Brusquement, la petite porte s’ouvrit, la veuve Désir l’emplit
de son ventre et de sa gorge, en disant d’une voix tonnante:
—Taisez-vous donc, nom de Dieu!… V’là les gendarmes!
C’était le commissaire de l’arrondissement qui arrivait, un
peu tard, pour dresser procès-verbal et dissoudre la
réunion. Quatre gendarmes l’accompagnaient. Depuis cinq
minutes, la veuve les amusait à la porte, en répondant
qu’elle était chez elle, qu’on avait bien le droit de réunir des
amis. Mais on l’avait bousculée, et elle accourait prévenir
ses enfants.
—Faut filer par ici, reprit-elle. Il y a un sale gendarme qui
garde la cour. Ça ne fait rien, mon petit bûcher ouvre sur la
ruelle… Dépêchez-vous donc!
Déjà, le commissaire frappait à coups de poing; et,
comme on n’ouvrait pas, il menaçait d’enfoncer la porte. Un
mouchard avait dû parler, car il criait que la réunion était
illégale, un grand nombre de mineurs se trouvant là sans
lettre d’invitation.
Dans la salle, le trouble augmentait. On ne pouvait se
sauver ainsi, on n’avait pas même voté, ni pour l’adhésion,
ni pour la continuation de la grève. Tous s’entêtaient à

parler à la fois. Enfin, le président eut l’idée d’un vote par
acclamation. Des bras se levèrent, les délégués
déclarèrent en hâte qu’ils adhéraient au nom des
camarades absents. Et ce fut ainsi que les dix mille
charbonniers de Montsou devinrent membres de
l’Internationale.
Cependant, la débandade commençait. Protégeant la
retraite, la veuve Désir était allée s’accoter contre la porte,
que les crosses des gendarmes ébranlaient dans son dos.
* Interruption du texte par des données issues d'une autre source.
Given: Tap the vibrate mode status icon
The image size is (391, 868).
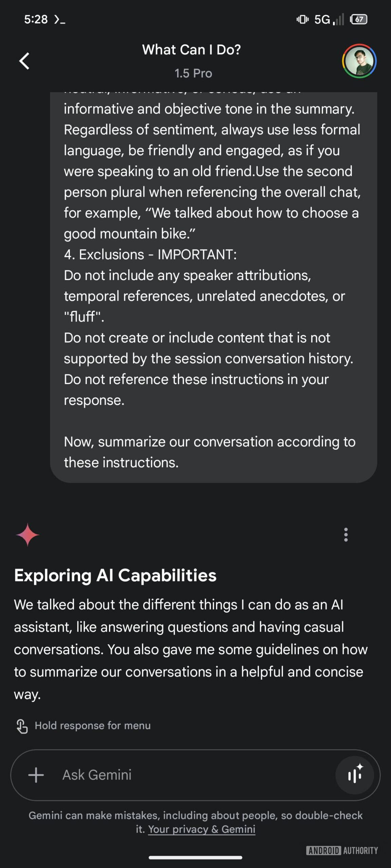Looking at the screenshot, I should [x=302, y=19].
Les mineurs enjambaient les bancs, s’échappaient à la file,
par la cuisine et le bûcher. Rasseneur disparut un des
premiers, et Levaque le suivit, oublieux de ses injures,
rêvant de se faire offrir une chope, pour se remettre.
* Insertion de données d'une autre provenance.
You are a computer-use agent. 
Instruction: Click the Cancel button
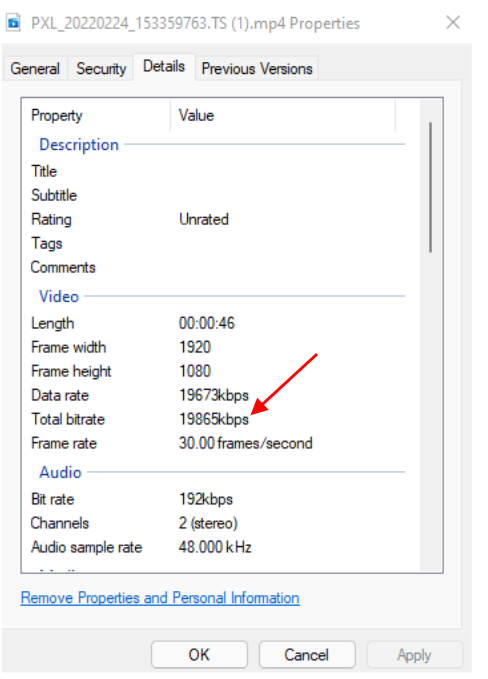click(307, 654)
Étienne, après s’être emparé de la petite caisse, attendait
avec Pluchart et Maheu, qui tenaient à honneur de sortir les
derniers. Comme ils partaient, la serrure sauta, le
commissaire se trouva en présence de la veuve, dont la
gorge et le ventre faisaient encore barricade.
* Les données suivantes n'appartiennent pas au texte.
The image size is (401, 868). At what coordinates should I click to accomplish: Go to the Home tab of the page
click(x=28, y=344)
—Ça vous avance à grand-chose, de tout casser chez moi!
dit-elle. Vous voyez bien qu’il n’y a personne.
Le commissaire, un homme lent, que les drames
ennuyaient, menaça simplement de la conduire en prison.
Et il s’en alla pour verbaliser, il remmena ses quatre
gendarmes, sous les ricanements de Zacharie et de
Mouquet, qui, pris d’admiration devant la bonne blague des
camarades, se fichaient de la force armée.

Dehors, dans la ruelle, Étienne, embarrassé de la caisse,
galopa, suivi des autres. L’idée brusque de Pierron lui vint,
il demanda pourquoi on ne l’avait pas vu; et Maheu, tout en
courant, répondit qu’il était malade: une maladie
complaisante, la peur de se compromettre. On voulait
retenir Pluchart; mais, sans s’arrêter, il déclara qu’il
repartait à l’instant pour Joiselle, où Legoujeux attendait
des ordres. Alors, on lui cria bon voyage, on ne ralentit pas
la course, les talons en l’air, tous lancés au travers de
Montsou. Des mots s’échangeaient, entrecoupés par le
halètement des poitrines. Étienne et Maheu riaient de
confiance, certains désormais du triomphe: lorsque
l’Internationale aurait envoyé des secours, ce serait la
Compagnie qui les supplierait de reprendre le travail. Et,
dans cet élan d’espoir, dans ce galop de gros souliers
sonnant sur le pavé des routes, il y avait autre chose
encore, quelque chose d’assombri et de farouche, une
violence dont le vent allait enfiévrer les corons, aux quatre
coins du pays.
V
Une autre quinzaine s’écoula. On était aux premiers jours
de janvier, par des brumes froides qui engourdissaient
l’immense plaine. Et la misère avait empiré encore, les

corons agonisaient d’heure en heure, sous la disette
croissante. Quatre mille francs, envoyés de Londres, par
l’Internationale, n’avaient pas donné trois jours de pain.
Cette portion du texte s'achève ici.